> _The exercise_: Reproduce every line of the data below with no changes.

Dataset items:
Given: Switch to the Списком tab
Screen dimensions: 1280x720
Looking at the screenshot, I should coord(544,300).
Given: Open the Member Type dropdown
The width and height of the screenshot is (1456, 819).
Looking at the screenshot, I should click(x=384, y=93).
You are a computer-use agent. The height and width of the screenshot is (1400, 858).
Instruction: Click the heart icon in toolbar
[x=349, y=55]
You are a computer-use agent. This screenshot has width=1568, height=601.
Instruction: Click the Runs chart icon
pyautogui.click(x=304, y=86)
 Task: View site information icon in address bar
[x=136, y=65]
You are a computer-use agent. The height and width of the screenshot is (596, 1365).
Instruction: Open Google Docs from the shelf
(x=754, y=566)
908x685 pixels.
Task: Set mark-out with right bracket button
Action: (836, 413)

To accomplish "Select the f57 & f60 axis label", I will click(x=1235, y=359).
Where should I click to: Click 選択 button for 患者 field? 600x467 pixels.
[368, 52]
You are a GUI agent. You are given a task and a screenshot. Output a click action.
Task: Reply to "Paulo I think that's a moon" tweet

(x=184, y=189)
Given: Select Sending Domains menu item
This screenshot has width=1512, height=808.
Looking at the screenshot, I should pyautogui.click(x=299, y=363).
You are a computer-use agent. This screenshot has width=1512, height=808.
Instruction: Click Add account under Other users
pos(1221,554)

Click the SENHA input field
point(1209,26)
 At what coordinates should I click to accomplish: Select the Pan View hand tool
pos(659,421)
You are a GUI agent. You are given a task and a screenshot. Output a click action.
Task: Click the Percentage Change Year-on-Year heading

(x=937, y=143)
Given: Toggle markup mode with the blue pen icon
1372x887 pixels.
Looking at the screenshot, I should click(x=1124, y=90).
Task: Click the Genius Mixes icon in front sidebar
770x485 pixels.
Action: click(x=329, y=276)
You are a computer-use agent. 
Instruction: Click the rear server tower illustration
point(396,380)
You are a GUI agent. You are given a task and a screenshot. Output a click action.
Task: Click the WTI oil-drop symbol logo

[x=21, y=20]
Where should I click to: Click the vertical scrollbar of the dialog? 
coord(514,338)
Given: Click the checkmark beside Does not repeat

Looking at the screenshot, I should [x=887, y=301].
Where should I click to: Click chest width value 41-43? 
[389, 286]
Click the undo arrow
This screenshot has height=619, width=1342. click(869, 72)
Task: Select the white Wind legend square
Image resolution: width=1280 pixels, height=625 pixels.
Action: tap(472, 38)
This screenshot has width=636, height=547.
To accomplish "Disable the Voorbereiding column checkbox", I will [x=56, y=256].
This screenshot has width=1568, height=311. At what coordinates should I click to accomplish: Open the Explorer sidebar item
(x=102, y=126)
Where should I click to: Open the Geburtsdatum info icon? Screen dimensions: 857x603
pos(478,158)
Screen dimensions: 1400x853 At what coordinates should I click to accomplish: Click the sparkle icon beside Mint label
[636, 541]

> _Full response_:
Given: Switch to the Списком tab
Screen dimensions: 1280x720
Looking at the screenshot, I should coord(544,300).
Given: Open the Member Type dropdown
The width and height of the screenshot is (1456, 819).
Looking at the screenshot, I should click(x=384, y=93).
You are a computer-use agent. The height and width of the screenshot is (1400, 858).
Instruction: Click the heart icon in toolbar
[x=349, y=55]
You are a computer-use agent. This screenshot has width=1568, height=601.
Instruction: Click the Runs chart icon
pyautogui.click(x=304, y=86)
 Task: View site information icon in address bar
[x=136, y=65]
You are a computer-use agent. The height and width of the screenshot is (596, 1365).
Instruction: Open Google Docs from the shelf
(x=754, y=566)
908x685 pixels.
Task: Set mark-out with right bracket button
Action: (836, 413)

To accomplish "Select the f57 & f60 axis label", I will click(x=1235, y=359).
Where should I click to: Click 選択 button for 患者 field? 600x467 pixels.
[368, 52]
You are a GUI agent. You are given a task and a screenshot. Output a click action.
Task: Reply to "Paulo I think that's a moon" tweet

(x=184, y=189)
Given: Select Sending Domains menu item
This screenshot has width=1512, height=808.
Looking at the screenshot, I should pyautogui.click(x=299, y=363).
You are a computer-use agent. This screenshot has width=1512, height=808.
Instruction: Click Add account under Other users
pos(1221,554)

Click the SENHA input field
point(1209,26)
 At what coordinates should I click to accomplish: Select the Pan View hand tool
pos(659,421)
You are a GUI agent. You are given a task and a screenshot. Output a click action.
Task: Click the Percentage Change Year-on-Year heading

(x=937, y=143)
Given: Toggle markup mode with the blue pen icon
1372x887 pixels.
Looking at the screenshot, I should click(x=1124, y=90).
Task: Click the Genius Mixes icon in front sidebar
770x485 pixels.
Action: click(x=329, y=276)
You are a computer-use agent. 
Instruction: Click the rear server tower illustration
point(396,380)
You are a GUI agent. You are given a task and a screenshot. Output a click action.
Task: Click the WTI oil-drop symbol logo

[x=21, y=20]
Where should I click to: Click the vertical scrollbar of the dialog? 
coord(514,338)
Given: Click the checkmark beside Does not repeat

Looking at the screenshot, I should [x=887, y=301].
Where should I click to: Click chest width value 41-43? 
[389, 286]
Click the undo arrow
This screenshot has height=619, width=1342. click(869, 72)
Task: Select the white Wind legend square
Image resolution: width=1280 pixels, height=625 pixels.
Action: tap(472, 38)
This screenshot has width=636, height=547.
To accomplish "Disable the Voorbereiding column checkbox", I will [x=56, y=256].
This screenshot has width=1568, height=311. At what coordinates should I click to accomplish: Open the Explorer sidebar item
(x=102, y=126)
Where should I click to: Open the Geburtsdatum info icon? Screen dimensions: 857x603
pos(478,158)
Screen dimensions: 1400x853 At what coordinates should I click to accomplish: Click the sparkle icon beside Mint label
[636, 541]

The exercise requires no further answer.